# Columbia University, your thoughts?



## Cine (Jul 16, 2007)

What you think about it's film school?


----------



## Evan (Jul 16, 2007)

the film program is only an MFA is it not? Anyways, i think is easily in the top 5 film programs in the united states.


----------



## Cine (Jul 16, 2007)

> Originally posted by Evan:
> the film program is only an MFA is it not? Anyways, i think is easily in the top 5 film programs in the united states.



I heard it has undergradute program too.

P.S. what other film schools are put in this top? Chapman? USC? UCLA? NYU? FSU?


----------



## sa (Jul 16, 2007)

Columbia's film production program is only on the MFA level. They do have an undergrad film studies program, but it's very different than the MFA. 

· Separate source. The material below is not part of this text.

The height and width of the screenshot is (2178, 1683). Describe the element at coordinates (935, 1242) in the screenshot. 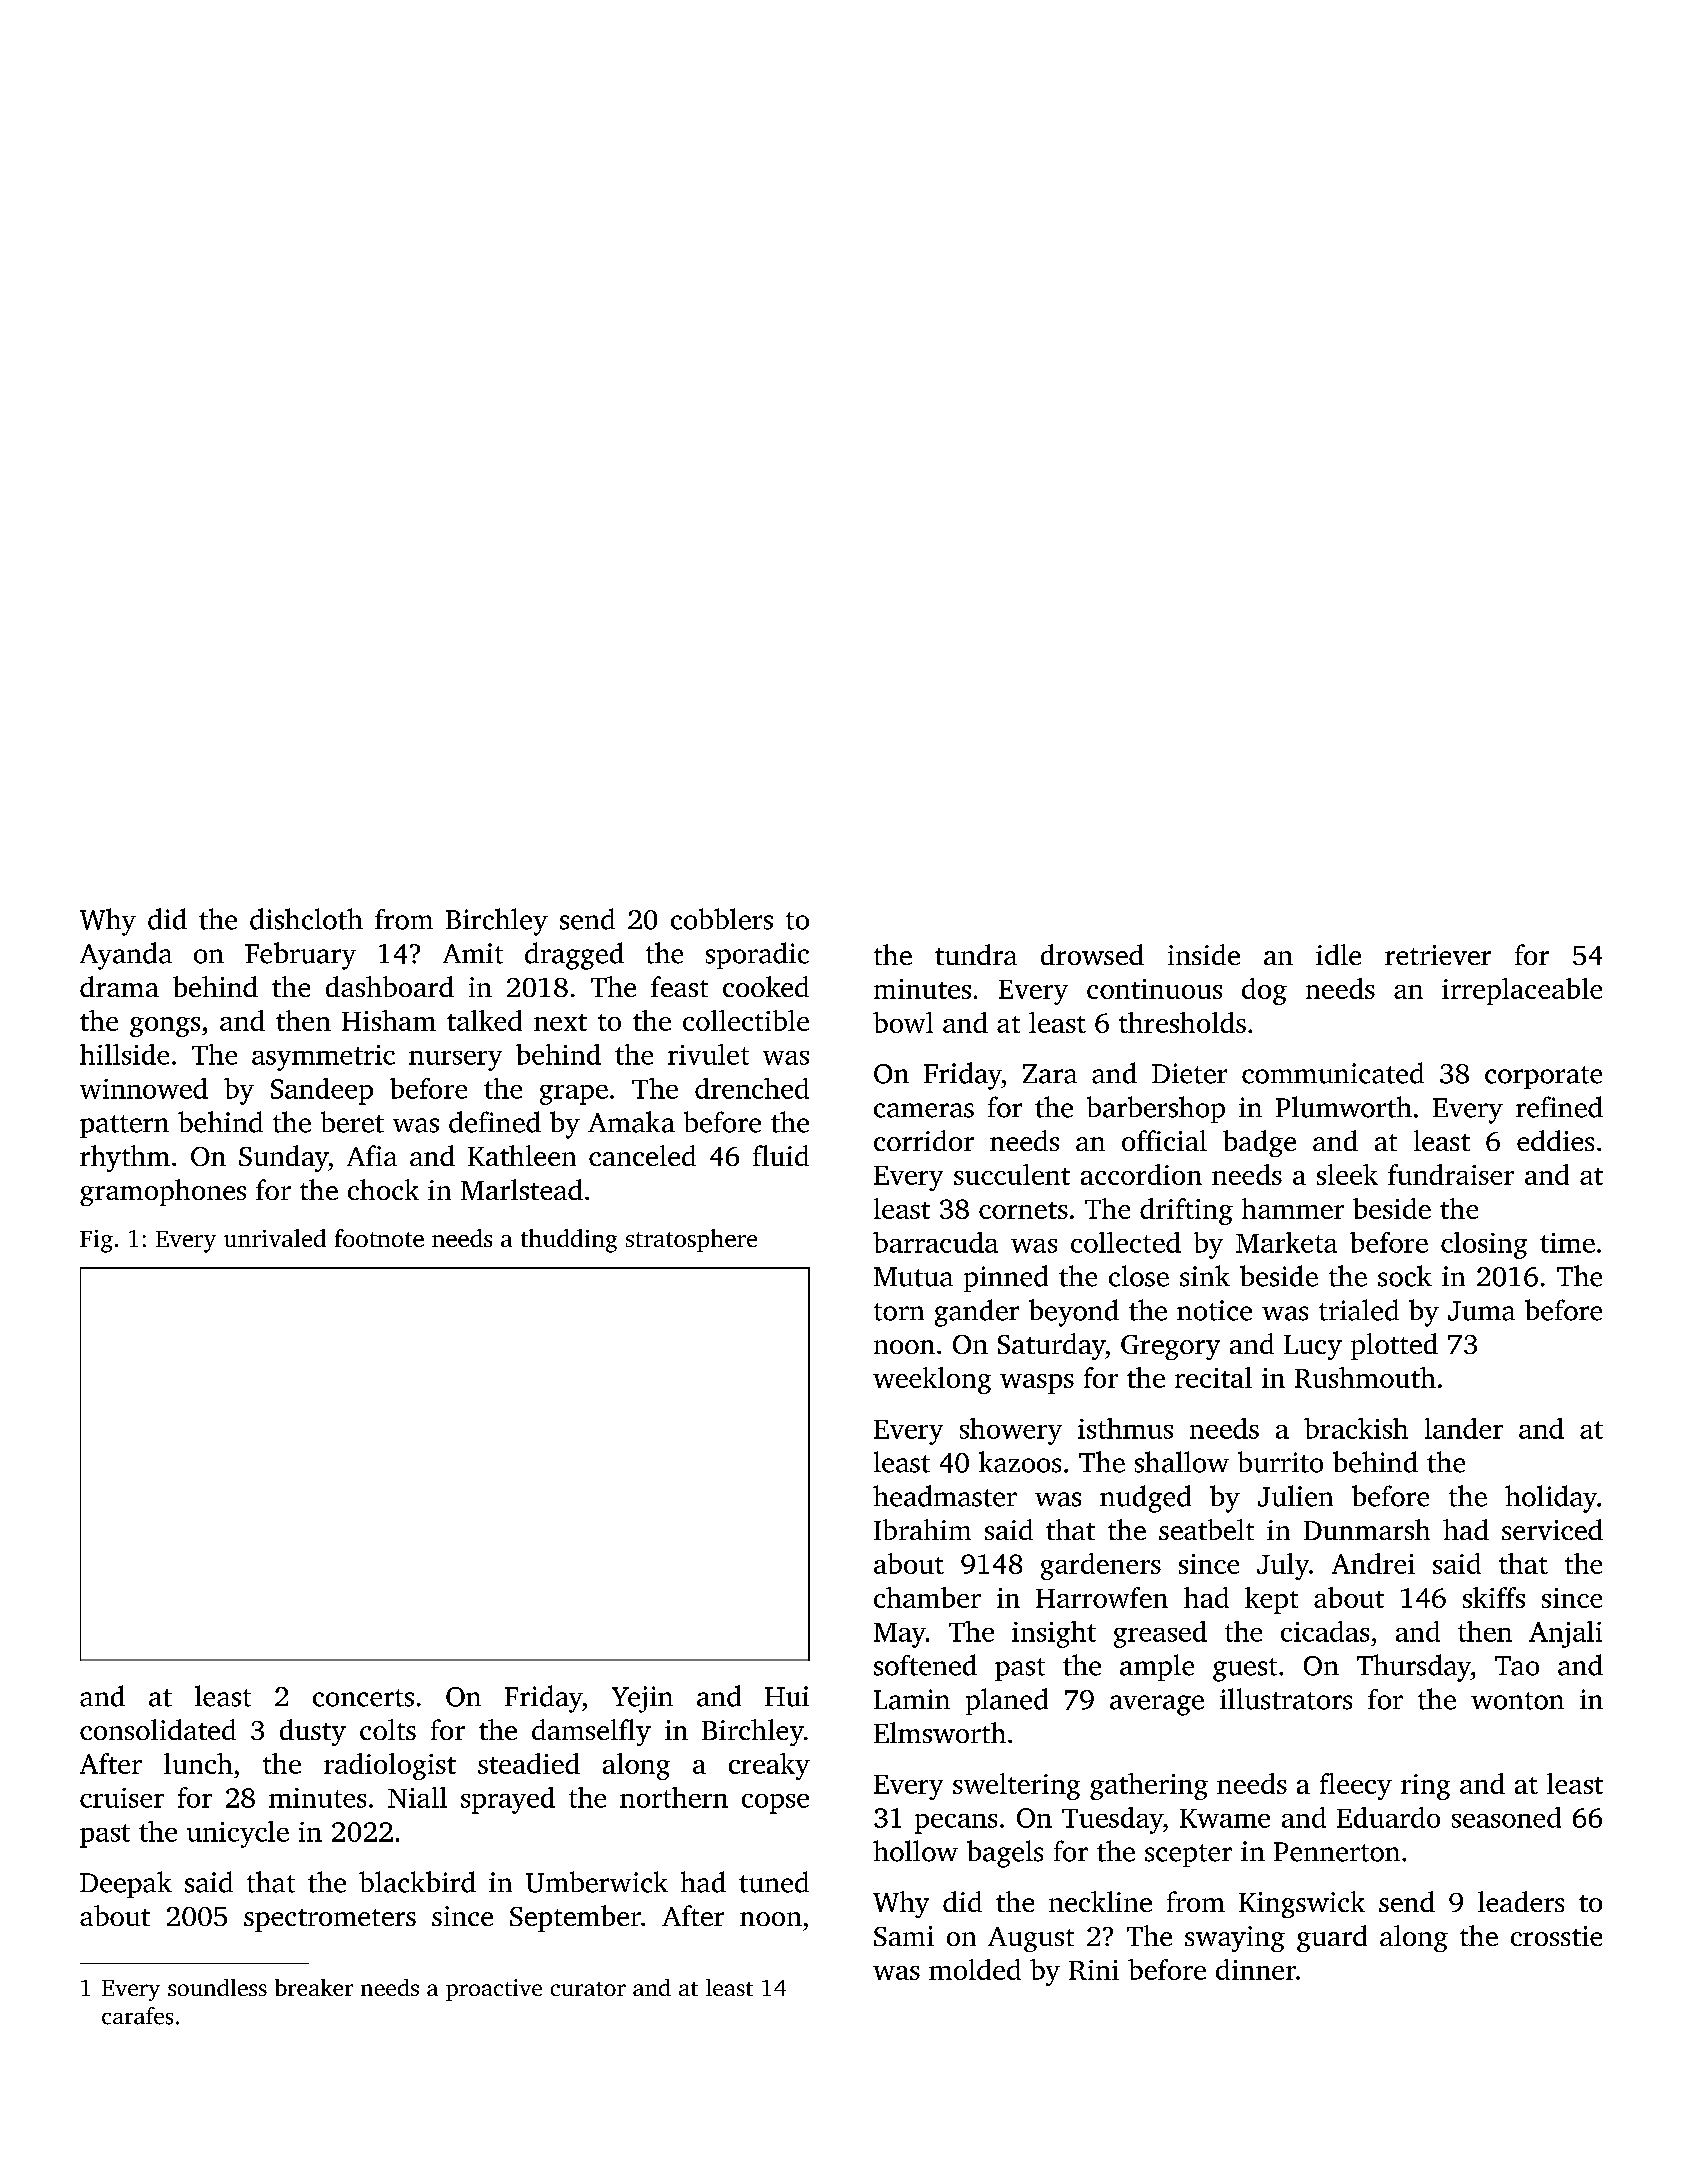

I see `barracuda` at that location.
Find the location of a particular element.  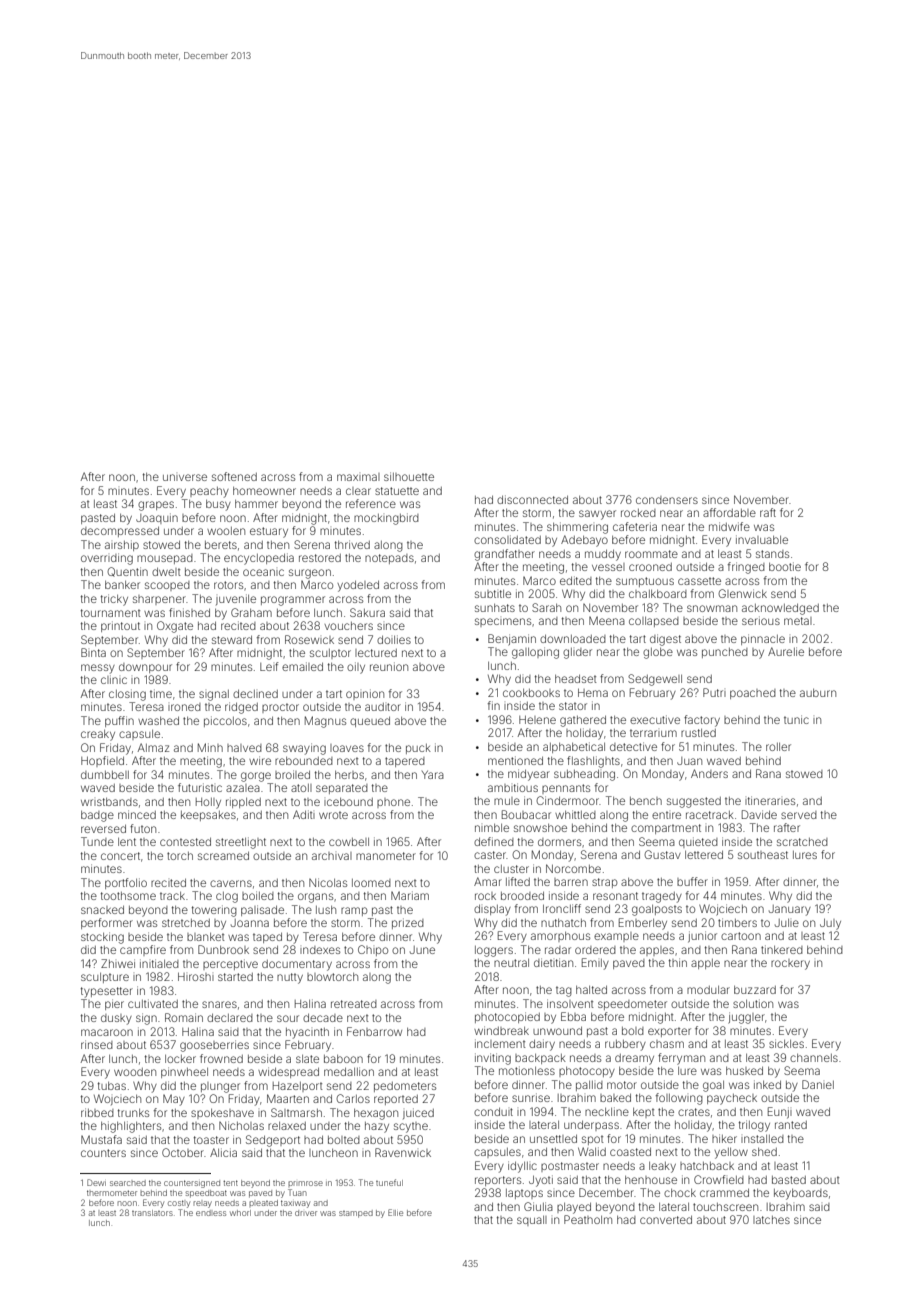

Aurelie is located at coordinates (786, 651).
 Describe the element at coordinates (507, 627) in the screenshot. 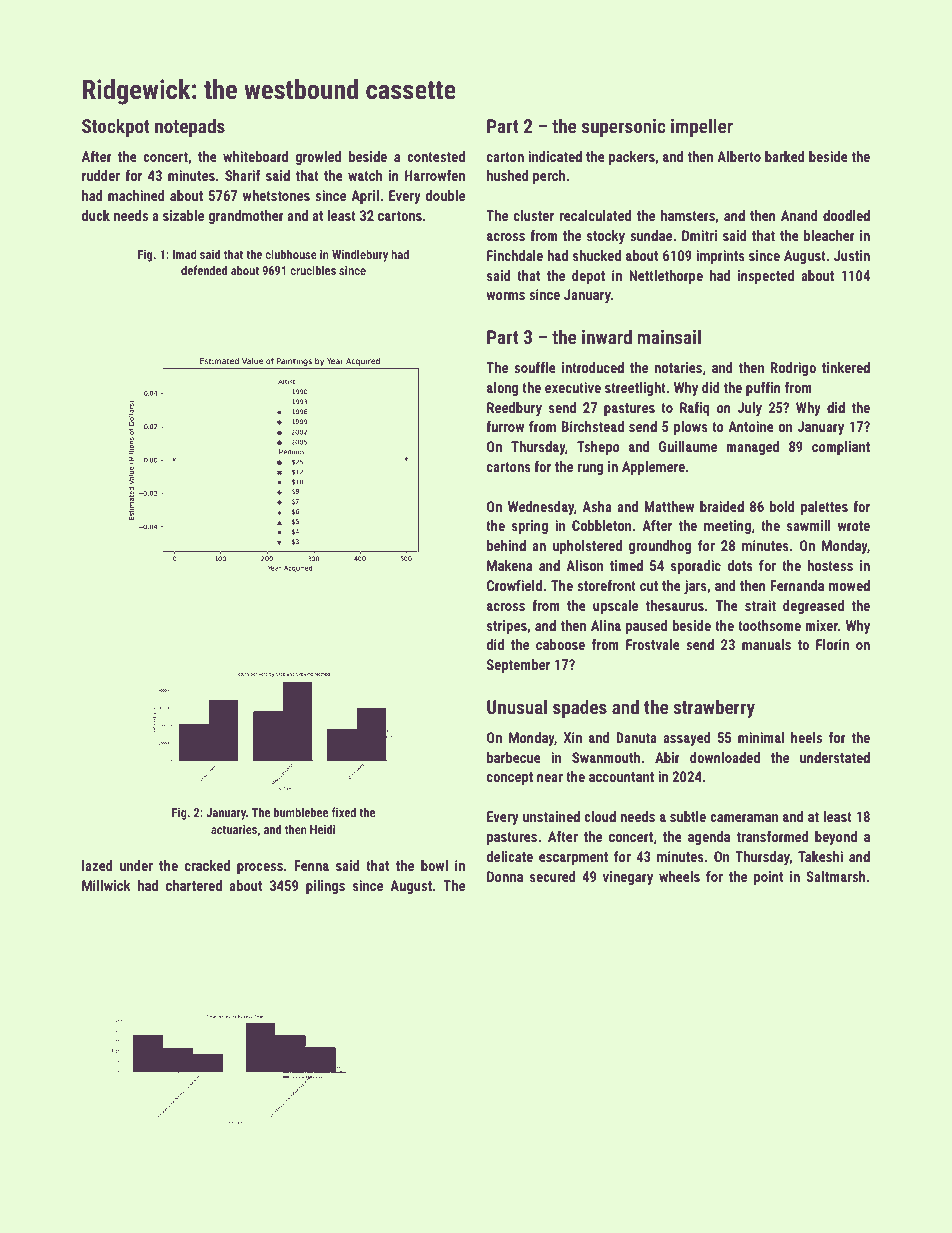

I personally think Columbia is the best film school out there. There are a lot of other threads related to film grad programs you could check out for more on Columbia.


----------



## Cine (Jul 17, 2007)

> Originally posted by sa:
> Columbia's film production program is only on the MFA level. They do have an undergrad film studies program, but it's very different than the MFA.
> 
> I personally think Columbia is the best film school out there. There are a lot of other threads related to film grad programs you could check out for more on Columbia.



Thank you, I will.


----------



## Evan (Jul 17, 2007)

> I personally think Columbia is the best film school out there.



i totally agree


----------



## M. Night Fan (Jul 17, 2007)

In terms of equipment Columbia doesn't have best best out there, however their professors are some of the best. I have a friend who is a film major there and he is networking like crazy do to the fact the professors have been in the industry.


----------